About 30 years ago this all began to change. In tune with progress in educational methods, museums became more user-friendly. Hands-on replaced hands-off as the lietmotiff. The dawn of this new era coincided with deindustrialisation, which bequeathed large empty buildings seeking a new use, but also a nostalgia for signifiers of a way of life that had sustained generations, defined places, but was taken away within a very short space of time. New types of museums emerged to tell those stories, salve the wounds and anchor urban regeneration projects. Buildings brought back into use as museums or galleries became harbingers of gentrification.
Now times are hard. Culture policy in England has a strong (though unadmitted) spatial dimension. Funding is focused on the “national” – i.e. London-based – institutions. It is even proposed to transfer a major photo-archive from Bradford to London. Central government controls around 85% of local government spending, and has been particularly severe in its funding of deindustrialised northern cities, in the name of restoring the national economy after the London-based banks (plus the Royal Bank of Scotland) crashed it in 2007.
Integrating museums and galleries into the community
There is a notable contrast with the USA. A recent article explained how museums and galleries there are aiming to connect to the idea of community wellbeing. Issues like health and environmental sustainability are now seen as part and parcel of a museum’s mission. Thsi can take various forms – e.g. offering alternatives to sugary drinks in the cafe. However, it is also bringing urban and landscape design into play as a way of enhancing the experience of visiting a museum or gallery. Part of the underlying dynamic is that younger consumers in particular are increasingly seeing their spending as an expression of their values, says the article.
The example that is showcased is a $13 million project in Raleigh, North Carolina by the North Carolina Museum of Art. It will create a new 17-acre park with gardens, bike paths and gardens in front of the museum. The designers, Civitas, see it as both a work of art in its own right but also a “catalyst for change”. The museum’s director is quoted as saying that they want to “create a framework for social engagements…so people can come here to see a film, ride a bike, come to a party, a wine tasting and, of course, enjoy our collection and exhibition.”
“We are purposefully putting design interventions into a space — high-quality, beautifully proportioned gardens and promenades designed with a level of care to stimulate the thoughts and feelings, the sense of connection and wonder that people experience in the galleries,” said Mark Johnson of Civitas.
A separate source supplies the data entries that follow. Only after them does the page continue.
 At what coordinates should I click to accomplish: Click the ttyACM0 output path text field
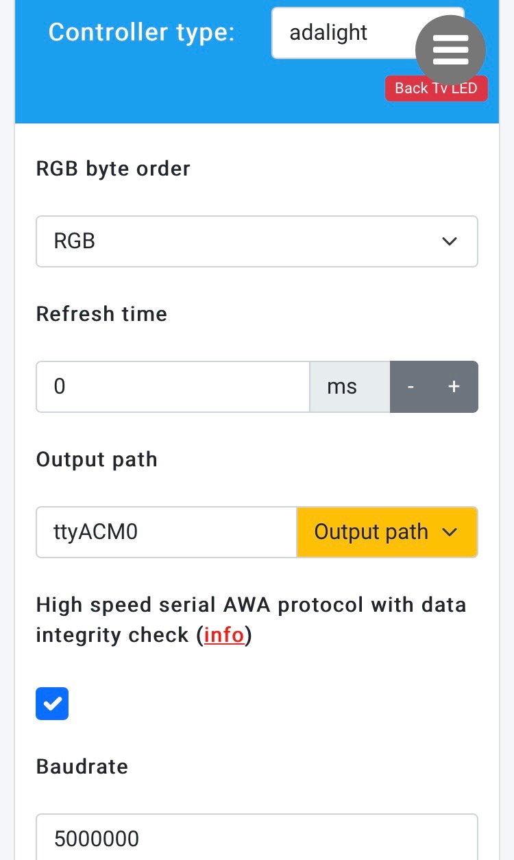tap(166, 532)
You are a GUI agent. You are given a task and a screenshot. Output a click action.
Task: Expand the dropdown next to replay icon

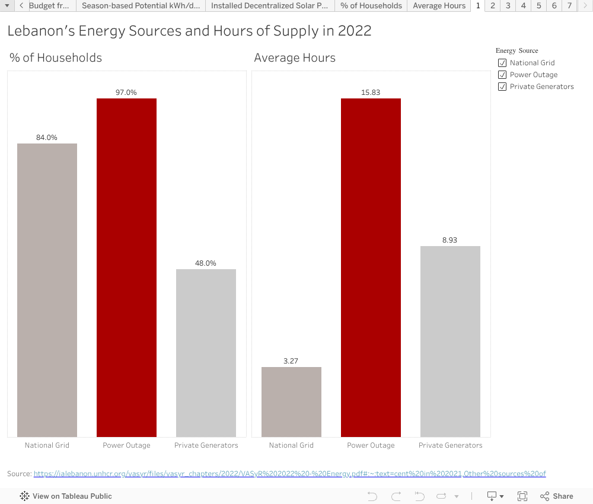point(456,496)
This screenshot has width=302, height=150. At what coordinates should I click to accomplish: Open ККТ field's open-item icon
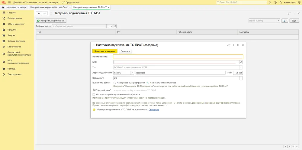coord(241,62)
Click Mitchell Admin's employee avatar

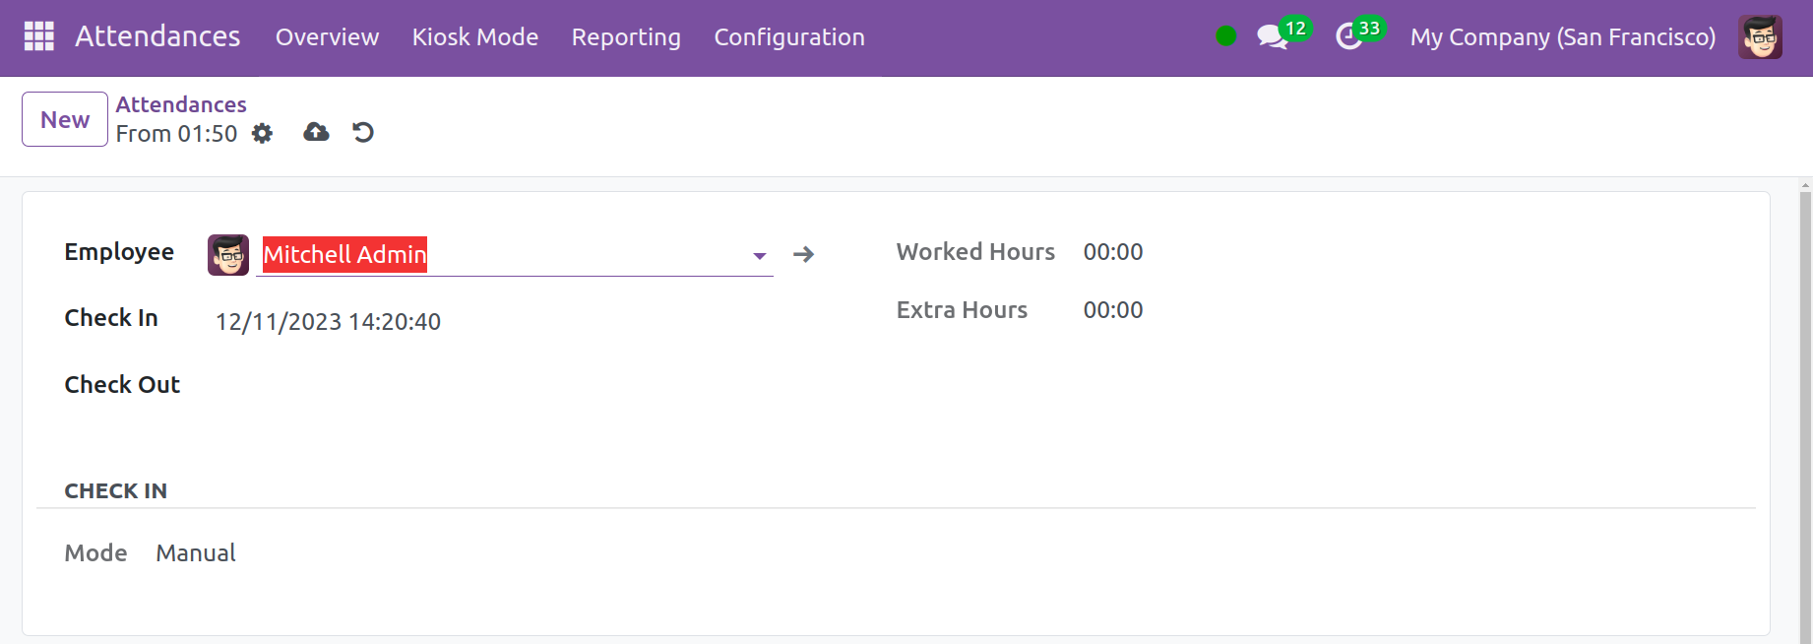[228, 255]
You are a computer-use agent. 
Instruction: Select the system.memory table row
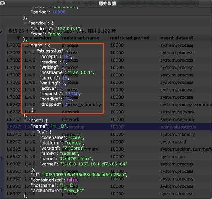[x=109, y=134]
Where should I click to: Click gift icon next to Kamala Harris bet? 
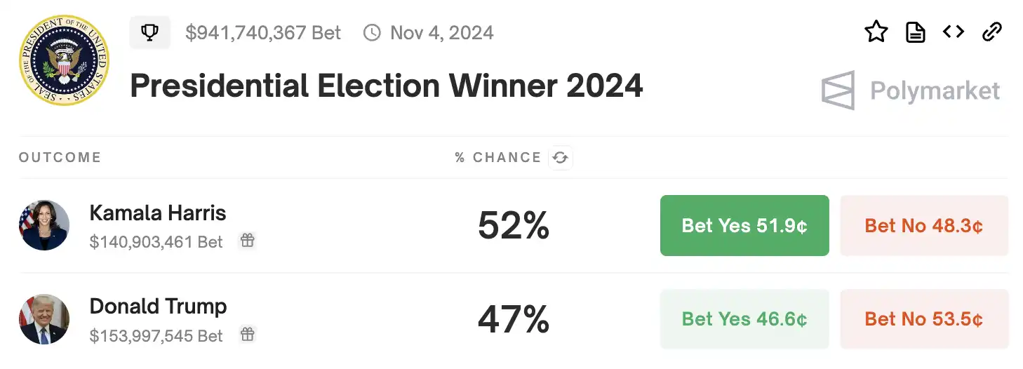pos(247,241)
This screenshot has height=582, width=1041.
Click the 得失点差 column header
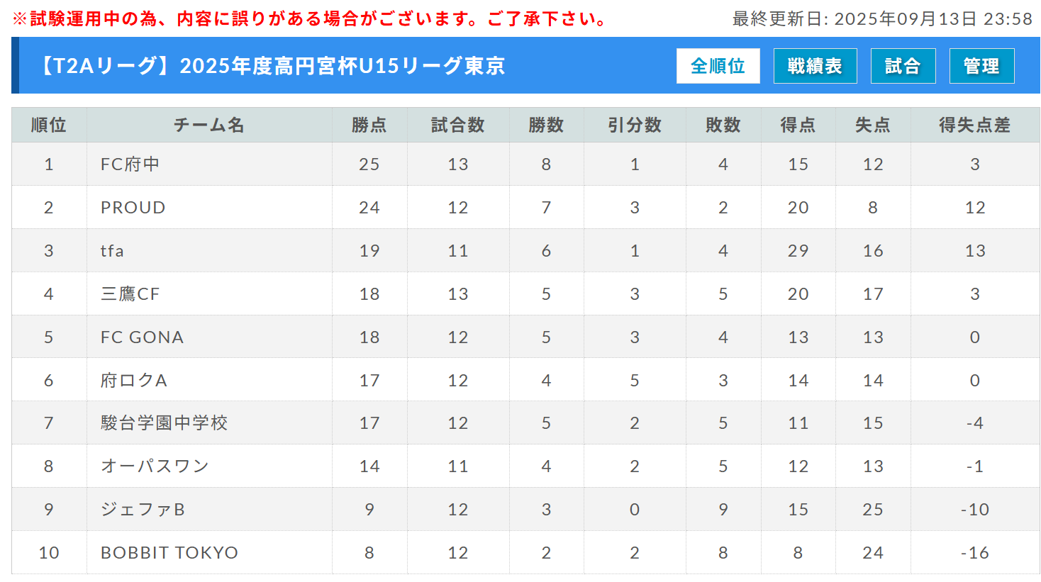pos(975,125)
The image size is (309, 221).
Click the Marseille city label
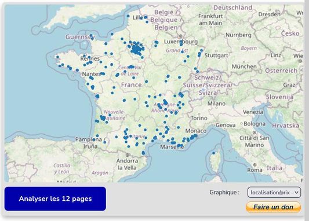point(172,147)
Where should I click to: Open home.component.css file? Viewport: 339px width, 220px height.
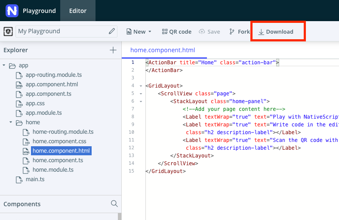tap(59, 141)
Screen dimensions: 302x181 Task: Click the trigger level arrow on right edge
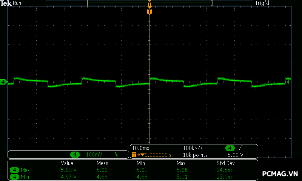[x=288, y=82]
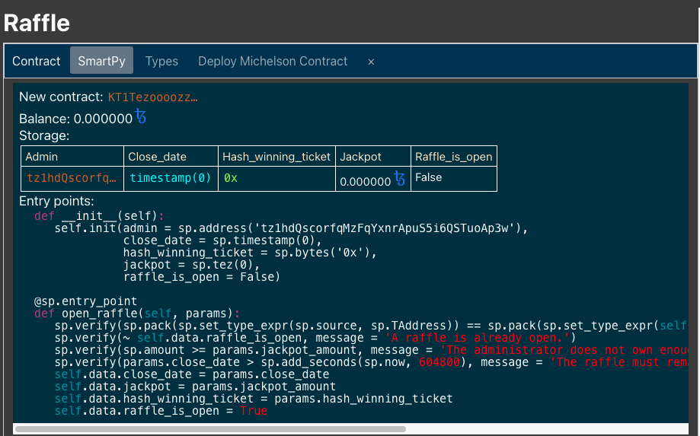
Task: Select the Types tab
Action: pos(161,61)
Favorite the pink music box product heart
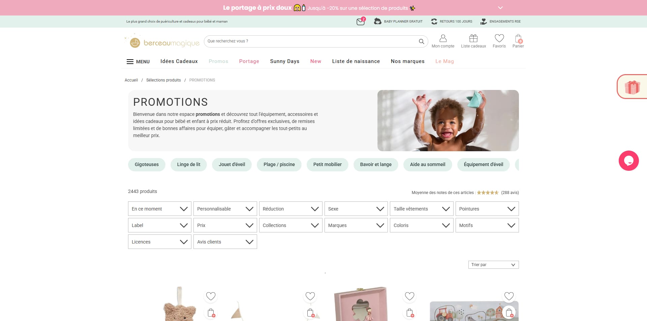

Museums and regional development
The Raleigh example had the considerable advantage of a $13million anonymous donation to set the project in train. While it aims to widen the reach of the museum, it’s hard not to feel that the joggers and cyclists drawn to the park where they will sip refreshments untainted by sugar while admiring the pond that absorbs storm water runoff, will be the hipsters and creative class who have been the focus of so many design-led developments in USA.
In contrast in rural Turkey there is the Baksi Museum in Eastern Anatolia, a region suffering chronic out-migration as its young men head to the cities in search of work. As I have written before, this is a museum that was created as a form of regional resistance to decline and poverty. The closures of regional and local museums across less prosperous parts of the UK, or other places being sacrificed to shrink the public sector, are likely to further erode local and regional confidence, identity and pride, while disregarding the role that culture and creativity occupy in post-industrial economies.